» **Qué se pide**:
a) En el comentario evangélico, ¿qué profecía evocaba también la expresión «Cordero de Dios»?
b) Por favor, formatea como lista JSON de cadenas las líneas de los registros desde la que contiene "Given: Click the" hasta la que contiene "Looking at the", ambas incluidas. Usa una cadena por línea, omite las líneas en blanco y no agregues ninguna otra línea.

» **Texto de origen**:
Comentario evangélico. Domingo 2 B Ordinario.

Deja de dudar, ven y sígueme.

       De labios de Juan oímos una de las primeras definiciones de Jesús: “he ahí el Cordero de Dios”.   Juan no eligió al azar sus palabras, para sus oyentes, judíos piadosos, la imagen del cordero les evocaba directamente el cordero pascual que todos los años sacrificaban y comían juntos para dar gracias a Dios por la liberación de Egipto.  Esta expresión “Cordero de Dios” también  evocaba la profecía de Isaías (Is 53,7) donde se señalaba la figura del enviado de Dios como un cordero que acepta el sufrimiento sin resistirse.   En definitiva decir que Jesús es el cordero de Dios es afirmar que Jesús es el Salvador prometido por Dios.  Por eso no es de extrañar que los discípulos que oyeron esta definición abandonaran inmediatamente a Juan y se fueran tras las huellas de Jesús.  Posiblemente no le habían visto nunca, ni le habían oído todavía predicar, pero se fueron tras Él, porque el hombre siempre busca a su Creador.

» **Registros**:

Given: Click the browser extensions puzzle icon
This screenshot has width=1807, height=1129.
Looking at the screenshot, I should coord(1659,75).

...

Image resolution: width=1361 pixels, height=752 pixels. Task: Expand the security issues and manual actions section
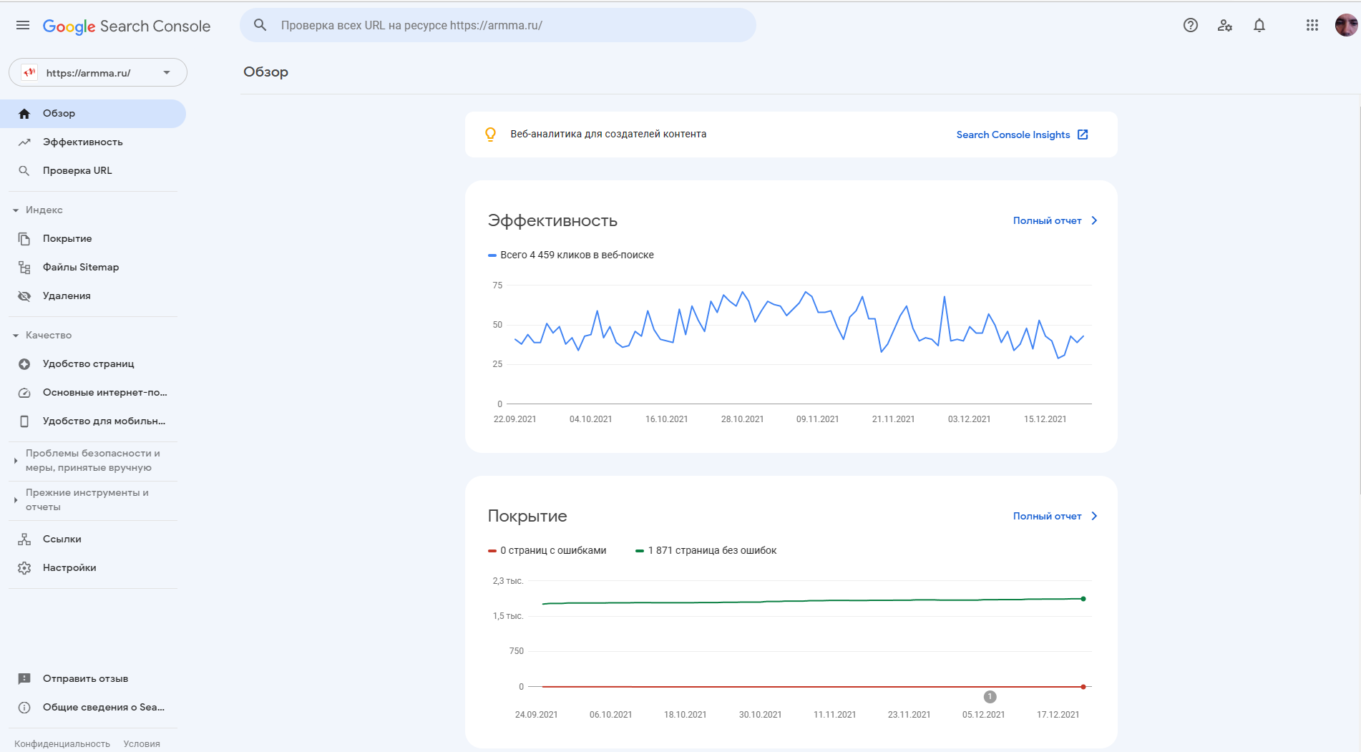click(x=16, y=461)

» **Respuestas escritas**:
a) La profecía de Isaías (Is 53,7).

b)
[
  "Given: Click the browser extensions puzzle icon",
  "This screenshot has width=1807, height=1129.",
  "Looking at the screenshot, I should coord(1659,75)."
]